EXERCISE REQUIREMENTS >>
Count the lines in the records below that contain the string "This", and reply with only the number.
-- begin EXERCISE INPUTS --
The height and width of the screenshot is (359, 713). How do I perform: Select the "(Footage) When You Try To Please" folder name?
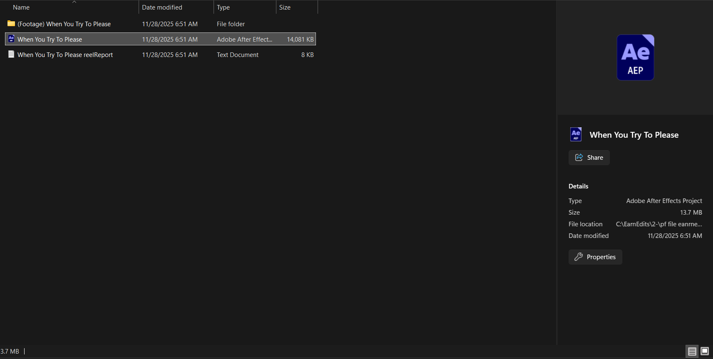point(64,24)
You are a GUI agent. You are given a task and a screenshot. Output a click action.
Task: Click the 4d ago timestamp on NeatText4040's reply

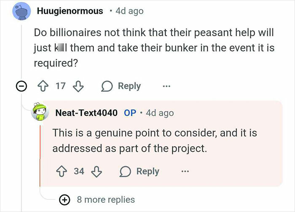click(159, 113)
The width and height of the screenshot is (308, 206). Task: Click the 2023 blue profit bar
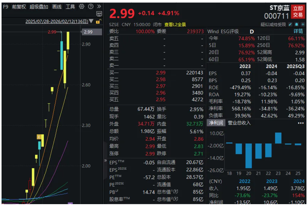(278, 138)
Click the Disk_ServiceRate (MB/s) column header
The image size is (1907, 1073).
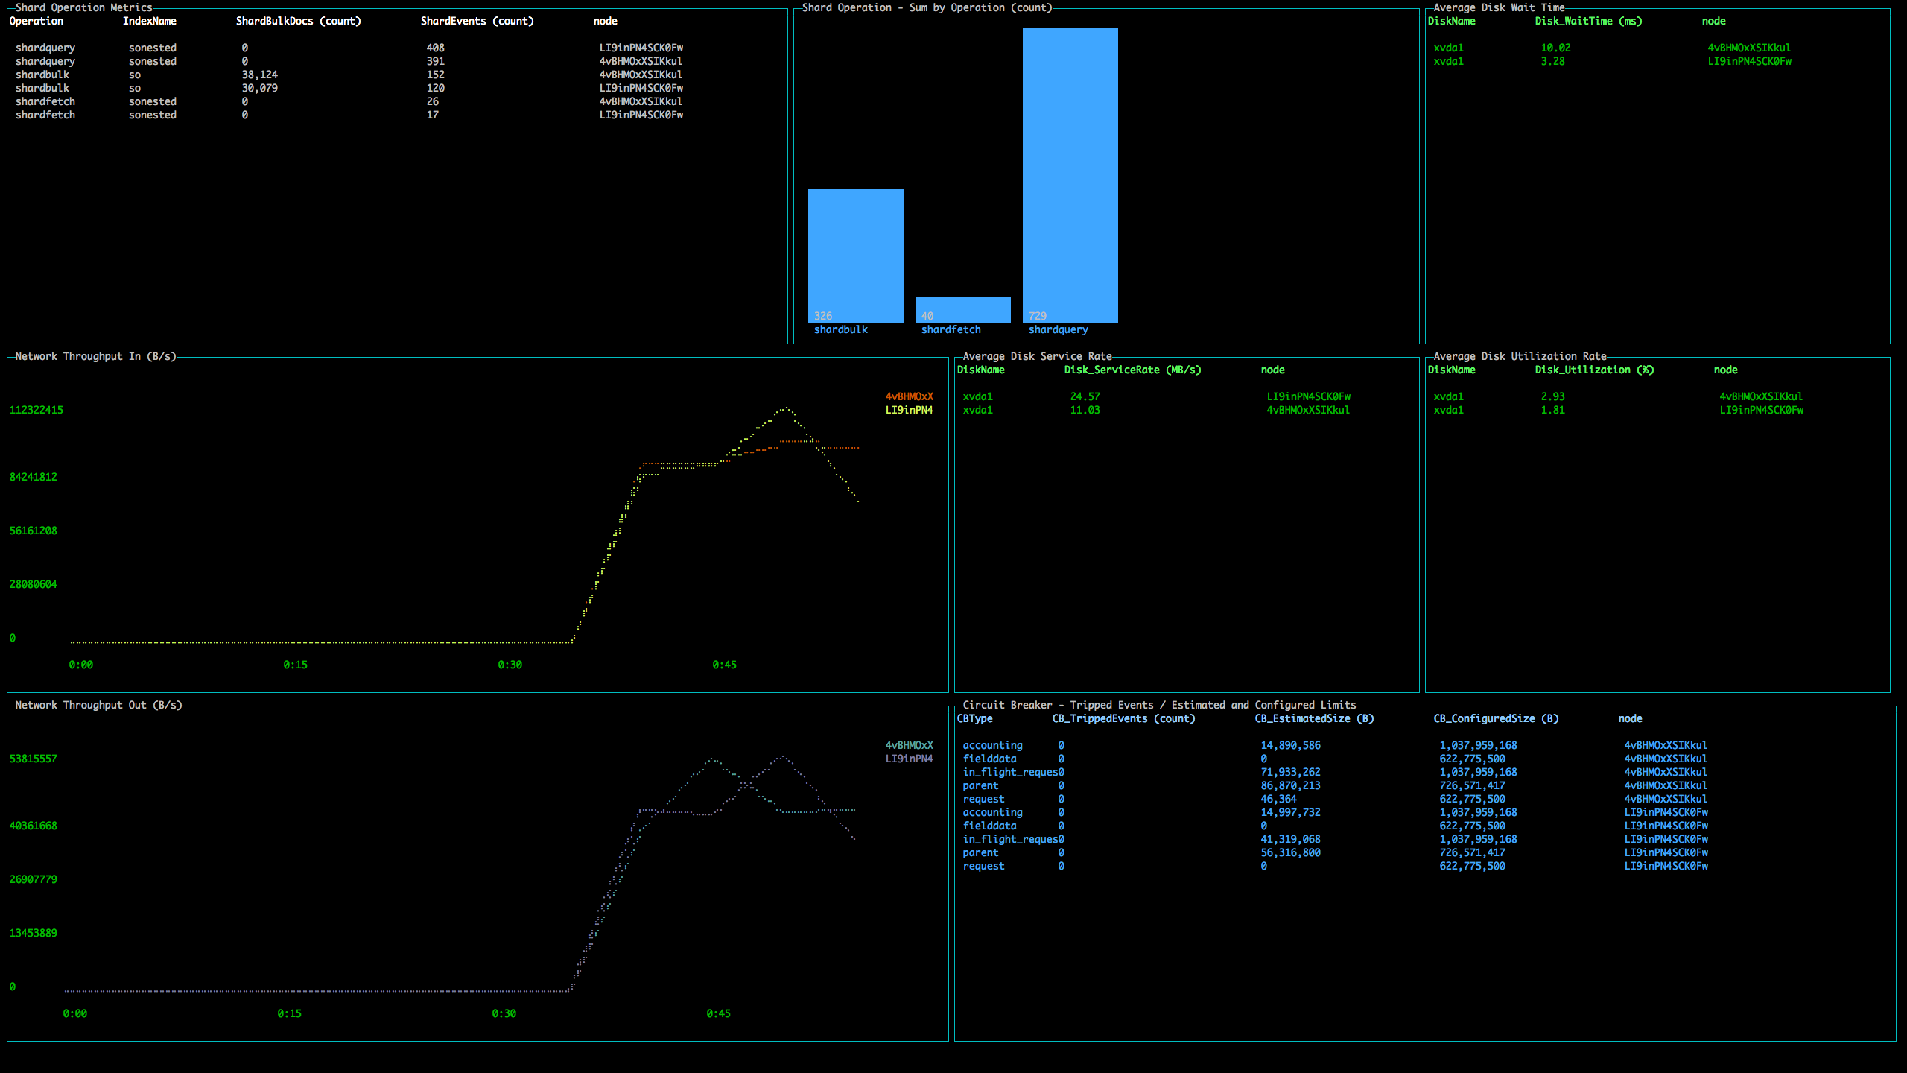[1132, 370]
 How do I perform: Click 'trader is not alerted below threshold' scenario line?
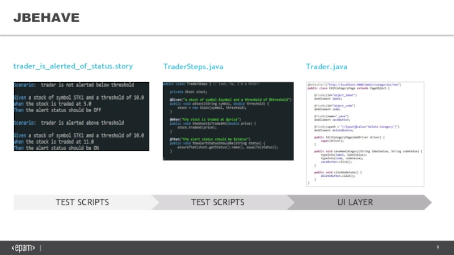coord(74,85)
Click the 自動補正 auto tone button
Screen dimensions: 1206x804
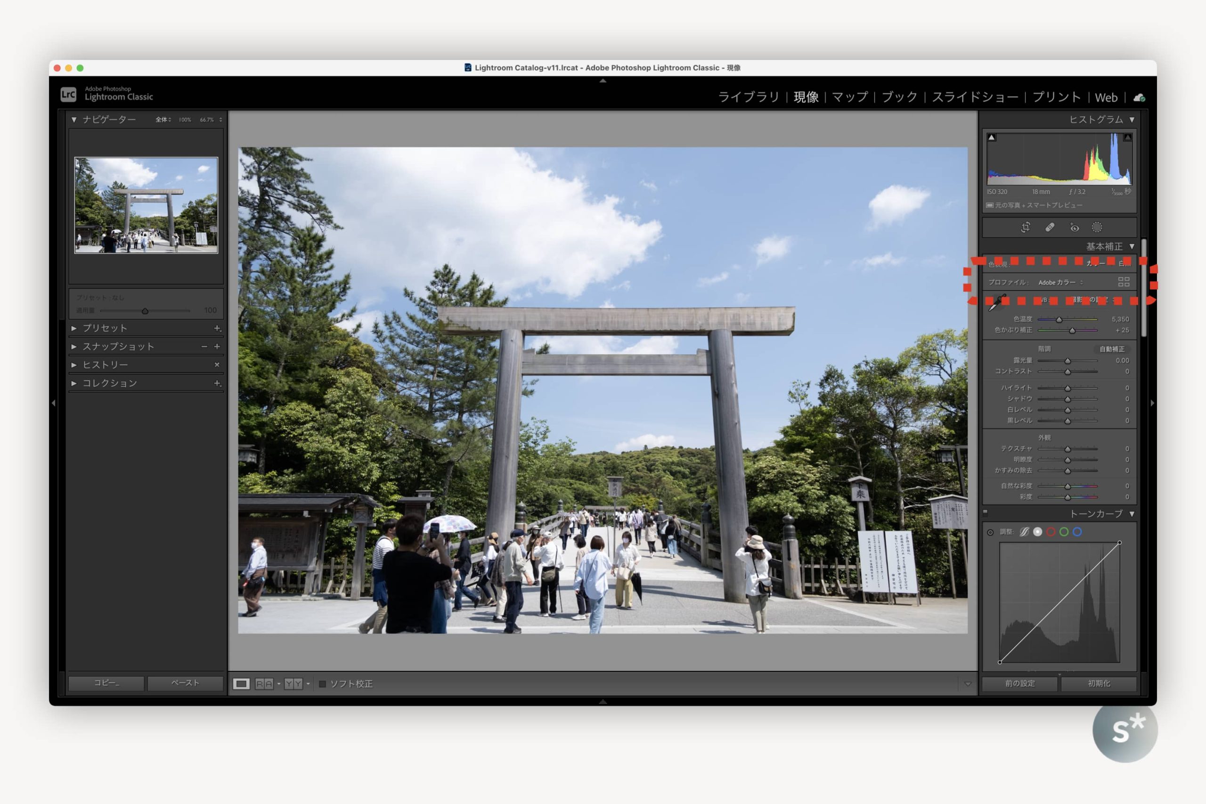point(1112,349)
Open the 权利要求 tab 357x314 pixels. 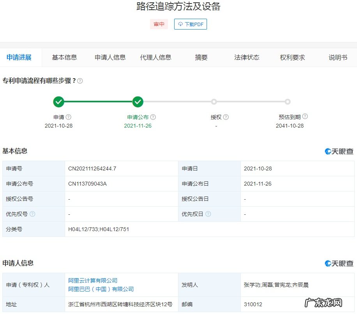[x=292, y=57]

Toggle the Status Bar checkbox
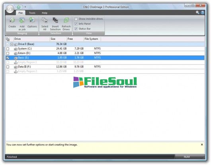76,29
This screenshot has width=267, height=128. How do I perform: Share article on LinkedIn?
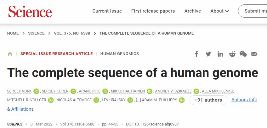[220, 54]
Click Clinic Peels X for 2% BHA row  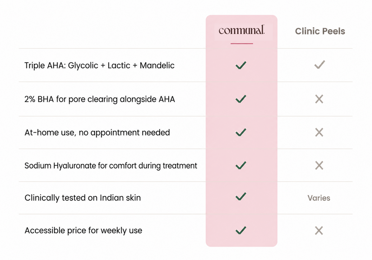pyautogui.click(x=319, y=99)
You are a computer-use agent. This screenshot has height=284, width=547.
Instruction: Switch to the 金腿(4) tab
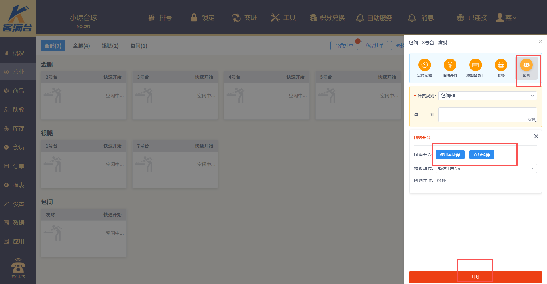pyautogui.click(x=81, y=46)
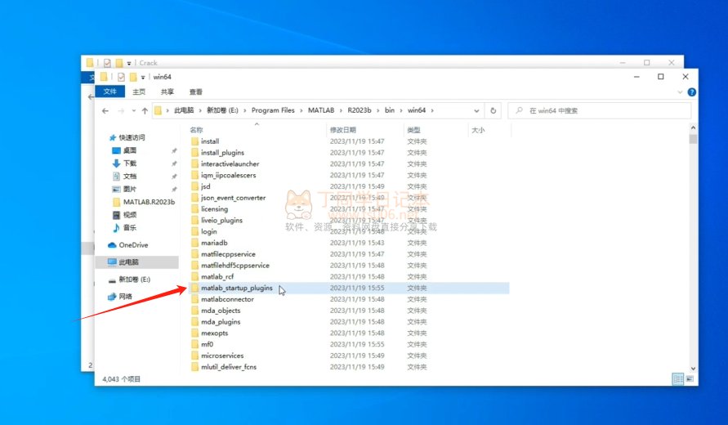Switch to the 查看 ribbon tab

tap(196, 92)
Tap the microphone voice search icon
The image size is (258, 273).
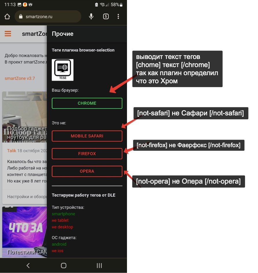[91, 16]
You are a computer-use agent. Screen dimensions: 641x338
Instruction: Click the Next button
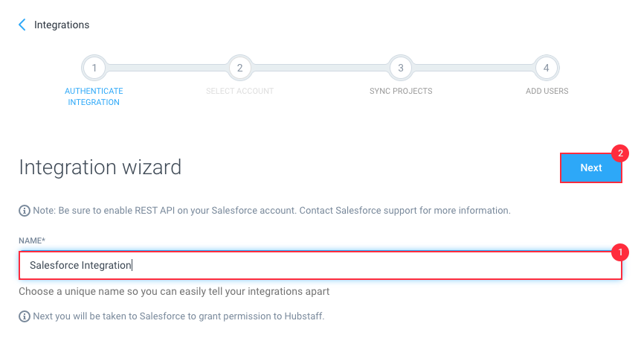point(590,168)
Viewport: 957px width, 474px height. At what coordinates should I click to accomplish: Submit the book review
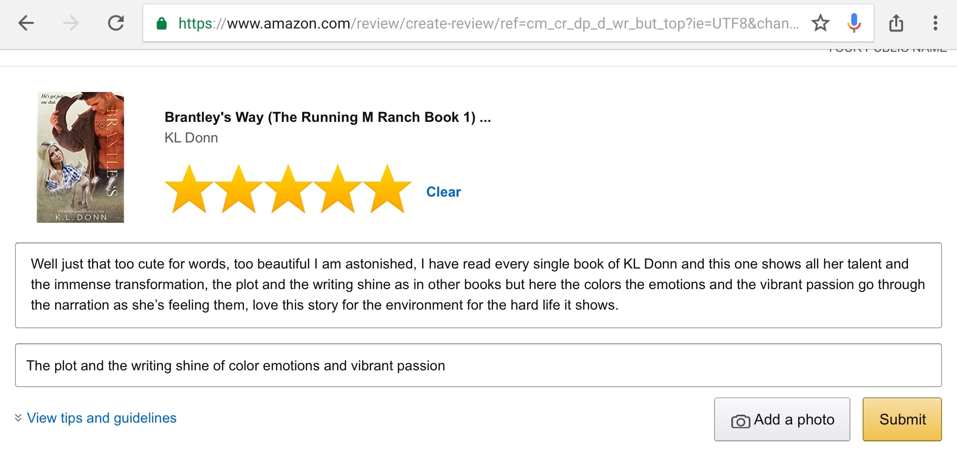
-- end EXERCISE INPUTS --
TASK ANSWER >>
2